▸ **Task to carry out**
Set out the lines of the records below as a JSON list of strings, one string per line, with blank lines left out. Begin at the line that contains "Redo the undone action" and stop after the line that contains "tap(24, 25)".

▸ **Exercise input**
/---

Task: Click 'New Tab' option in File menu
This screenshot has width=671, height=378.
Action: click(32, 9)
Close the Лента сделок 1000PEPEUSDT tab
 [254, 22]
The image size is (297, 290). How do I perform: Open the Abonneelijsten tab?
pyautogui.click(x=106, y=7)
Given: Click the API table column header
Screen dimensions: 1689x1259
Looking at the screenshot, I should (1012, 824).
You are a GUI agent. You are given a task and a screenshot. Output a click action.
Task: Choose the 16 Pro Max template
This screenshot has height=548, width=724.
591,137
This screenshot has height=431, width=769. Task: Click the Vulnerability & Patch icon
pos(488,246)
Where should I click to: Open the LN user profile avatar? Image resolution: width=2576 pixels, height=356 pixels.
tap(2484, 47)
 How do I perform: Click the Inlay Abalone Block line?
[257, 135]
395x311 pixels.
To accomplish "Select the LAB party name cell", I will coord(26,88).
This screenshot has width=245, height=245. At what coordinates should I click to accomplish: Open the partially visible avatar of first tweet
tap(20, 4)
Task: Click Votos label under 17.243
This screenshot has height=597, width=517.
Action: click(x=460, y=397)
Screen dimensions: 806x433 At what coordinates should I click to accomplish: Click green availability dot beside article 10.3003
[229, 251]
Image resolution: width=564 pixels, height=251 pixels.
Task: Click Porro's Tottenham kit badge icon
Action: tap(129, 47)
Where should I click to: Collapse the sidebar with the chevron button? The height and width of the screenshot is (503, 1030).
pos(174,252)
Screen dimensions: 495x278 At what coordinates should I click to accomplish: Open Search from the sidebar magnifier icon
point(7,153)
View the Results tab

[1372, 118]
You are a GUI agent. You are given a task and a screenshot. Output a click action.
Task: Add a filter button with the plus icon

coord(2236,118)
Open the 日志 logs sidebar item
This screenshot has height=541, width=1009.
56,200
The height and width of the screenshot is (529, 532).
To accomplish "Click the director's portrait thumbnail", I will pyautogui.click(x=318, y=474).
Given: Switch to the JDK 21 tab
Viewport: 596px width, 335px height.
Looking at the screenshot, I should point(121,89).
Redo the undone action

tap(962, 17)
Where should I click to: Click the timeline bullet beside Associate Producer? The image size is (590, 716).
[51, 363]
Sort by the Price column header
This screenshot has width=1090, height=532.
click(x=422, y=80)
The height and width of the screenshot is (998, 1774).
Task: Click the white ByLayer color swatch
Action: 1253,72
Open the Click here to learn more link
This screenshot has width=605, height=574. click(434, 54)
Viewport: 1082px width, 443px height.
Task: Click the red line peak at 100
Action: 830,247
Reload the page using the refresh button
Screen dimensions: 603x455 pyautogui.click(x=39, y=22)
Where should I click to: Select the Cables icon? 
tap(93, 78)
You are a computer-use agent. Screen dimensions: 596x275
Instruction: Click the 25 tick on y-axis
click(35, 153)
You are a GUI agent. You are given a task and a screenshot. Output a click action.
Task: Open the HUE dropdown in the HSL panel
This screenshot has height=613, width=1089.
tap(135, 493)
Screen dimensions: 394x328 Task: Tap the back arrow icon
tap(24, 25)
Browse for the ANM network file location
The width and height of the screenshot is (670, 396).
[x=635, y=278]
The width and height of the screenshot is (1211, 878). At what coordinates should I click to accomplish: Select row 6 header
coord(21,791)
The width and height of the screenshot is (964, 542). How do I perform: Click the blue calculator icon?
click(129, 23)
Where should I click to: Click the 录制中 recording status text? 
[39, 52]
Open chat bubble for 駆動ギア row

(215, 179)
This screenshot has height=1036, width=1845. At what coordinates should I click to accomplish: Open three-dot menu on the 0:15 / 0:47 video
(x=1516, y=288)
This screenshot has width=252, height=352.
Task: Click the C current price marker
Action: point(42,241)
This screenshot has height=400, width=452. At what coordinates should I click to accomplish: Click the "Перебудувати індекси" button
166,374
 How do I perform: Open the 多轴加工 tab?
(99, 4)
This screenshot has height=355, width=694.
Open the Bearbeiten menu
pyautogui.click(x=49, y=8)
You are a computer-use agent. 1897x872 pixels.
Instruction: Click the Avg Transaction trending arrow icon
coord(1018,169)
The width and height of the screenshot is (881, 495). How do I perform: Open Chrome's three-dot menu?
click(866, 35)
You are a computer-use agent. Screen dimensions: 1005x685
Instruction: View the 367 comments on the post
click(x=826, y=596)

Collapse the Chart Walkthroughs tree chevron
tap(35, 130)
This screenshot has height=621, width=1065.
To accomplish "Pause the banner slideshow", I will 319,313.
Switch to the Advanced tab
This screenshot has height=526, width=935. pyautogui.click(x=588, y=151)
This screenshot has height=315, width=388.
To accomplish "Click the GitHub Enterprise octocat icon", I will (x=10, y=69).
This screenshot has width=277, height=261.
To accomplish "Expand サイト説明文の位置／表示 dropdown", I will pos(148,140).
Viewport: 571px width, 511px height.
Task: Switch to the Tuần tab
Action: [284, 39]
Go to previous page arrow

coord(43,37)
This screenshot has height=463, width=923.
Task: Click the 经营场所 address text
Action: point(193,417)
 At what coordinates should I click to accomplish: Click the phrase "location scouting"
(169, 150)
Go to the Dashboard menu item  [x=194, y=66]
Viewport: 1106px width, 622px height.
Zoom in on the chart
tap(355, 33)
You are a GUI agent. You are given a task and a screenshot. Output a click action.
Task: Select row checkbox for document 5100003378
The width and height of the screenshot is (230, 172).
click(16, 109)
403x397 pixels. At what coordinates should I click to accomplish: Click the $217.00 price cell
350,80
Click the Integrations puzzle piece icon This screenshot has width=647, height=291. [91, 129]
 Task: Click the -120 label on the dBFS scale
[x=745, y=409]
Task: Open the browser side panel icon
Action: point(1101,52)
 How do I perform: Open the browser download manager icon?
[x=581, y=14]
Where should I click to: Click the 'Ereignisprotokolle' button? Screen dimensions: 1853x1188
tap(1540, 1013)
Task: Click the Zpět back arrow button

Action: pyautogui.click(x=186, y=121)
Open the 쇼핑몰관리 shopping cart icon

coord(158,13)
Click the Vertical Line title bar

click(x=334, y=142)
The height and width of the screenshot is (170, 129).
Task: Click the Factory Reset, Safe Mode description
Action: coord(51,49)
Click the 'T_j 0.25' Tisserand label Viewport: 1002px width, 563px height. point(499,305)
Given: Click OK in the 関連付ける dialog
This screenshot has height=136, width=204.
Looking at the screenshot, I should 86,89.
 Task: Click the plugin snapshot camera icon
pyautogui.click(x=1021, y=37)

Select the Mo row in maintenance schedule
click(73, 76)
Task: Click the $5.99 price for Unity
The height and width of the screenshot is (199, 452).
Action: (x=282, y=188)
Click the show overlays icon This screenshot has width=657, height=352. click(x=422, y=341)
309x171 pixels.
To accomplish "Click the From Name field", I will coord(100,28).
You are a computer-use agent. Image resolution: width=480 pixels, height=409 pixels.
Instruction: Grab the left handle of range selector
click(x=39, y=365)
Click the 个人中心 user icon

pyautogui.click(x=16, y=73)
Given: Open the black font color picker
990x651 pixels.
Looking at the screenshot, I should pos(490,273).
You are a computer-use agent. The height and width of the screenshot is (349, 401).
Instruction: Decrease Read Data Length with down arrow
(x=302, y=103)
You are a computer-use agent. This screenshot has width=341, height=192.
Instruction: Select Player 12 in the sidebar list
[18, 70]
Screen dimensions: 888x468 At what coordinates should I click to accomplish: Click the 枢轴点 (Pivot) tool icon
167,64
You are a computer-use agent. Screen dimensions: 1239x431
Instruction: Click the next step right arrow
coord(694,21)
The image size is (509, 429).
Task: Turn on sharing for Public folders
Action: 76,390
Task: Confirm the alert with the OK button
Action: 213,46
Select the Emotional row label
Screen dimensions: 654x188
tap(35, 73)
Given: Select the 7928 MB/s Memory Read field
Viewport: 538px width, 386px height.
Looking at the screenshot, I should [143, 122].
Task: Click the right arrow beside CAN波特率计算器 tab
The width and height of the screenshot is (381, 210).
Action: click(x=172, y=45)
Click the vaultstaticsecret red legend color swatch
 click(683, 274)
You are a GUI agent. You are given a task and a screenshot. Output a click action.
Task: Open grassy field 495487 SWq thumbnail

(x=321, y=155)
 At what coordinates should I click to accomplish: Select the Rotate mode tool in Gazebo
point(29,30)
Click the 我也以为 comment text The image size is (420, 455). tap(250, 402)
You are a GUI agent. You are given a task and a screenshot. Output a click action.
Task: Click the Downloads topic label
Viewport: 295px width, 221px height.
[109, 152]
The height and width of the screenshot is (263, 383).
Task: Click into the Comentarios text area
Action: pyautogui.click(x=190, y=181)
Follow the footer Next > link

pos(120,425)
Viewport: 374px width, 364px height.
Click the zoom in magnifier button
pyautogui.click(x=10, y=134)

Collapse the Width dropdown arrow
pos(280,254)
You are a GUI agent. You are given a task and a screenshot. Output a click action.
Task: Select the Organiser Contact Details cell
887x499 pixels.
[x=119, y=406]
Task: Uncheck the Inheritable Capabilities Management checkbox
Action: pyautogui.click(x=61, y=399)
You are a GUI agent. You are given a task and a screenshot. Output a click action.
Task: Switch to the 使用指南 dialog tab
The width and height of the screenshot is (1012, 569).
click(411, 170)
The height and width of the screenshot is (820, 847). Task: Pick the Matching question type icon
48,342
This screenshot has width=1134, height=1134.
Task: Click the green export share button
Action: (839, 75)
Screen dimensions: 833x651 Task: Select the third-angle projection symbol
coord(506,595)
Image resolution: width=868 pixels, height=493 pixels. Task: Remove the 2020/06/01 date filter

\---

▸ **Finished task**
[
  "Redo the undone action",
  "tap(962, 17)",
  "Where should I click to: Click the timeline bullet beside Associate Producer? The image size is (590, 716).",
  "[51, 363]",
  "Sort by the Price column header",
  "This screenshot has width=1090, height=532.",
  "click(x=422, y=80)",
  "The height and width of the screenshot is (998, 1774).",
  "Task: Click the white ByLayer color swatch",
  "Action: 1253,72",
  "Open the Click here to learn more link",
  "This screenshot has width=605, height=574. click(434, 54)",
  "Viewport: 1082px width, 443px height.",
  "Task: Click the red line peak at 100",
  "Action: 830,247",
  "Reload the page using the refresh button",
  "Screen dimensions: 603x455 pyautogui.click(x=39, y=22)",
  "Where should I click to: Select the Cables icon? ",
  "tap(93, 78)",
  "You are a computer-use agent. Screen dimensions: 596x275",
  "Instruction: Click the 25 tick on y-axis",
  "click(35, 153)",
  "You are a GUI agent. You are given a task and a screenshot. Output a click action.",
  "Task: Open the HUE dropdown in the HSL panel",
  "This screenshot has height=613, width=1089.",
  "tap(135, 493)",
  "Screen dimensions: 394x328 Task: Tap the back arrow icon",
  "tap(24, 25)"
]